RECORDED DATA:
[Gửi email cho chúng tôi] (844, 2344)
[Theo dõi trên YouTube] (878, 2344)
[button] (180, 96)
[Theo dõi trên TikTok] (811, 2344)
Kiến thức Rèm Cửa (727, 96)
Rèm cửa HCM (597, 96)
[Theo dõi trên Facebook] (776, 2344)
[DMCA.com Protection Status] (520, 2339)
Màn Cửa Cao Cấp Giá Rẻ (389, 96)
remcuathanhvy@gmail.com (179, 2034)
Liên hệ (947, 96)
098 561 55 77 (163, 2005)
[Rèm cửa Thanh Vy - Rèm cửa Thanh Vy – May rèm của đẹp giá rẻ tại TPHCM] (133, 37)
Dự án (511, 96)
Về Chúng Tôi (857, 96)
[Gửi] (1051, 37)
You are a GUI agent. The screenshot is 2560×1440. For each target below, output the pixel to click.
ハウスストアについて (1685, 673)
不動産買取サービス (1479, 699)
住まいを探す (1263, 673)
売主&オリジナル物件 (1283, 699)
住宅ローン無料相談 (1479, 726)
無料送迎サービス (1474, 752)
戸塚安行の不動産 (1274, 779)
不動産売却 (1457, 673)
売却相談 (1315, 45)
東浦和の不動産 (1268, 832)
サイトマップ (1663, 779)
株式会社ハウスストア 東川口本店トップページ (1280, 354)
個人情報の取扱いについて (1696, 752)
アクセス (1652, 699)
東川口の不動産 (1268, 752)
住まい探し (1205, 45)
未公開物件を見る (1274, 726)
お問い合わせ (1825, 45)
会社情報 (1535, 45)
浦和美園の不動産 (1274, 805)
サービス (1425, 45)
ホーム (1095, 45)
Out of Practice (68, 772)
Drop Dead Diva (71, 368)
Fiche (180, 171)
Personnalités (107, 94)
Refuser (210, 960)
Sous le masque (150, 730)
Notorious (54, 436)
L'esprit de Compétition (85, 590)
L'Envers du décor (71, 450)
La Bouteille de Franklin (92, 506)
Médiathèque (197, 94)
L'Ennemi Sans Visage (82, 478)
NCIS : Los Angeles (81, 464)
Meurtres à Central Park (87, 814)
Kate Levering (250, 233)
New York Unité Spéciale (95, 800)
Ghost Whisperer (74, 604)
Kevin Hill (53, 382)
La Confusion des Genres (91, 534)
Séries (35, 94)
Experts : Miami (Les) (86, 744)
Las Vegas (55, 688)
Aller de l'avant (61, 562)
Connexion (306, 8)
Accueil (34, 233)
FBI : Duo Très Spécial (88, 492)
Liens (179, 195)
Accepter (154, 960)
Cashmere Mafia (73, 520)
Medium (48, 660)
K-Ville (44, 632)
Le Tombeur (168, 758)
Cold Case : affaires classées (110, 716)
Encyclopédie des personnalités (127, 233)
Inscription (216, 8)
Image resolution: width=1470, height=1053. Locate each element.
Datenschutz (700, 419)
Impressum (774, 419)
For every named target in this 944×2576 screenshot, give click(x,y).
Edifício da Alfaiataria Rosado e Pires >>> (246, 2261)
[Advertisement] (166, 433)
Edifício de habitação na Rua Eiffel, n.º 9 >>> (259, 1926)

INSTRUCTIONS FOR THE TASK:
Turn the records into a numbered list, beginning with the line containing "[Gửi] (1051, 37)" and continuing through the line containing "Medium (48, 660)", and omit any blank lines.

FULL RESPONSE:
1. [Gửi] (1051, 37)
2. You are a GUI agent. The screenshot is 2560×1440. For each target below, output the pixel to click.
3. ハウスストアについて (1685, 673)
4. 不動産買取サービス (1479, 699)
5. 住まいを探す (1263, 673)
6. 売主&オリジナル物件 (1283, 699)
7. 住宅ローン無料相談 (1479, 726)
8. 無料送迎サービス (1474, 752)
9. 戸塚安行の不動産 (1274, 779)
10. 不動産売却 (1457, 673)
11. 売却相談 (1315, 45)
12. 東浦和の不動産 (1268, 832)
13. サイトマップ (1663, 779)
14. 株式会社ハウスストア 東川口本店トップページ (1280, 354)
15. 個人情報の取扱いについて (1696, 752)
16. アクセス (1652, 699)
17. 東川口の不動産 (1268, 752)
18. 住まい探し (1205, 45)
19. 未公開物件を見る (1274, 726)
20. お問い合わせ (1825, 45)
21. 会社情報 (1535, 45)
22. 浦和美園の不動産 (1274, 805)
23. サービス (1425, 45)
24. ホーム (1095, 45)
25. Out of Practice (68, 772)
26. Drop Dead Diva (71, 368)
27. Fiche (180, 171)
28. Personnalités (107, 94)
29. Refuser (210, 960)
30. Sous le masque (150, 730)
31. Notorious (54, 436)
32. L'esprit de Compétition (85, 590)
33. L'Envers du décor (71, 450)
34. La Bouteille de Franklin (92, 506)
35. Médiathèque (197, 94)
36. L'Ennemi Sans Visage (82, 478)
37. NCIS : Los Angeles (81, 464)
38. Meurtres à Central Park (87, 814)
39. Kate Levering (250, 233)
40. New York Unité Spéciale (95, 800)
41. Ghost Whisperer (74, 604)
42. Kevin Hill (53, 382)
43. La Confusion des Genres (91, 534)
44. Séries (35, 94)
45. Experts : Miami (Les) (86, 744)
46. Las Vegas (55, 688)
47. Aller de l'avant (61, 562)
48. Connexion (306, 8)
49. Accueil (34, 233)
50. FBI : Duo Très Spécial (88, 492)
51. Liens (179, 195)
52. Accepter (154, 960)
53. Cashmere Mafia (73, 520)
54. Medium (48, 660)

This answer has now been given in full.